== YOUR GOAL ==
Present the data from the line with "What do you" through the line with "This screenshot has" as a Markdown table with the columns No. and Text, skipping blank lines and leaving out the pictures.

== INPUT ==
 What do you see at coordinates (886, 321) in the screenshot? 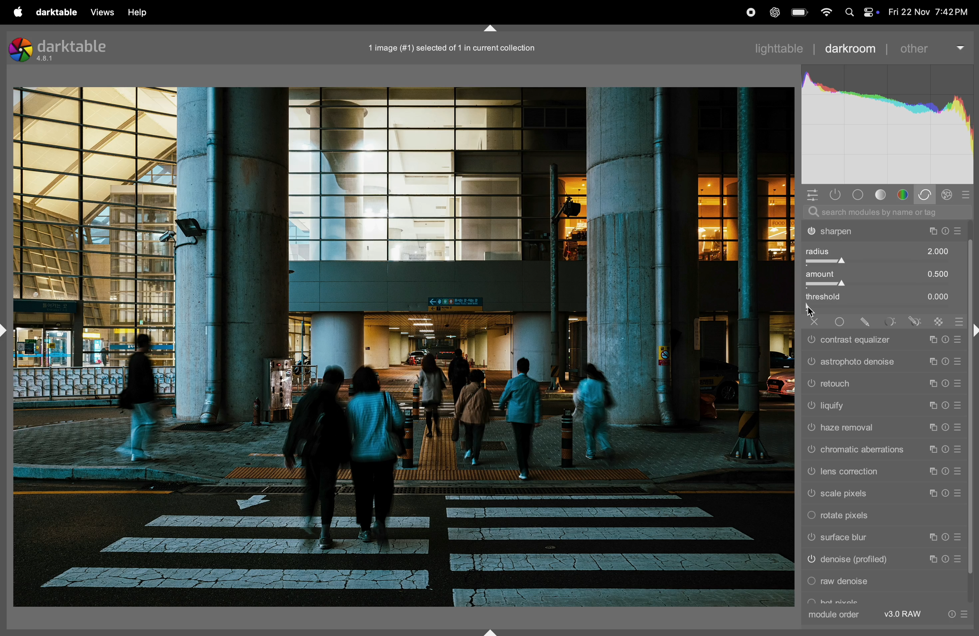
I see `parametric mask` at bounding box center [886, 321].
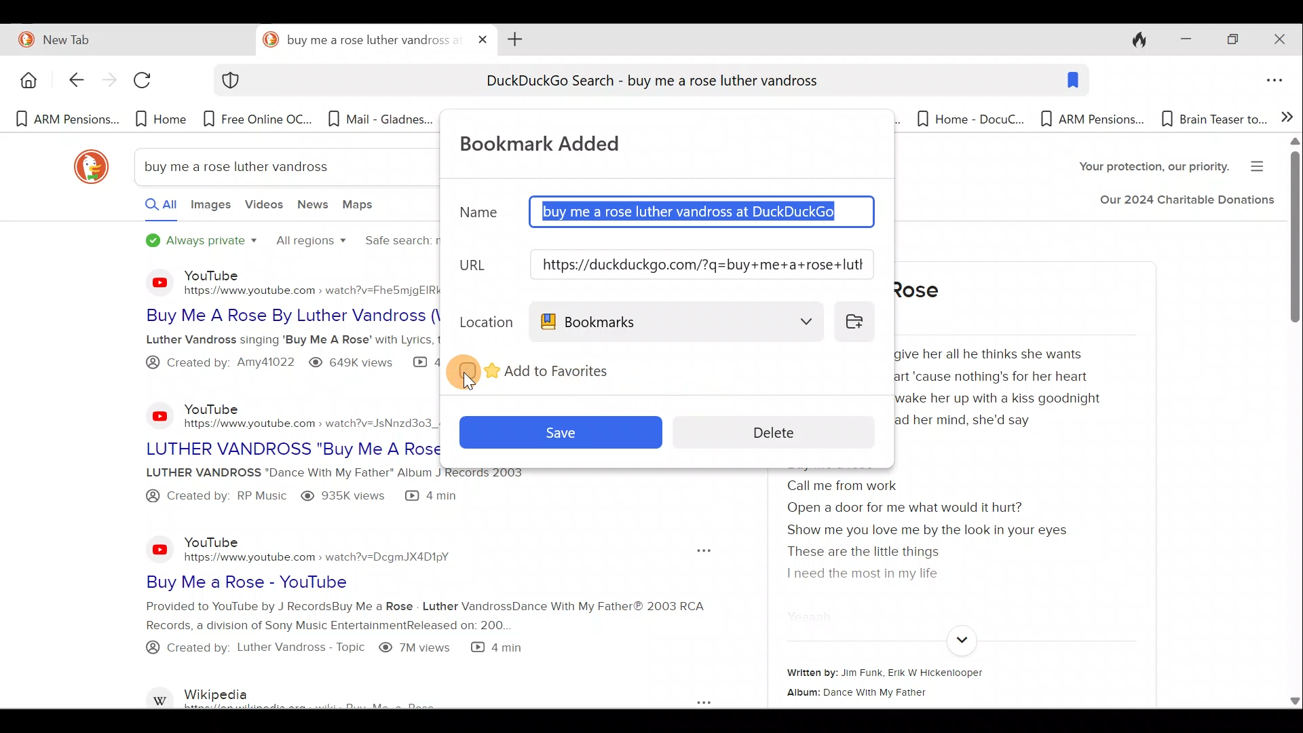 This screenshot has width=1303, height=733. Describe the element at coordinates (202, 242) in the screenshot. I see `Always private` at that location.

* * *

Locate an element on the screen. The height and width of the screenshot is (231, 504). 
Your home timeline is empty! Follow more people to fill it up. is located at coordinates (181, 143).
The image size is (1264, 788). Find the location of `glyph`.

== TASK ANSWER ==
| No. | Text |
|---|---|
| 1 |  What do you see at coordinates (886, 321) in the screenshot?  |
| 2 | I see `parametric mask` at bounding box center [886, 321]. |
| 3 |  This screenshot has width=1303, height=733. Describe the element at coordinates (202, 242) in the screenshot. I see `Always private` at that location. |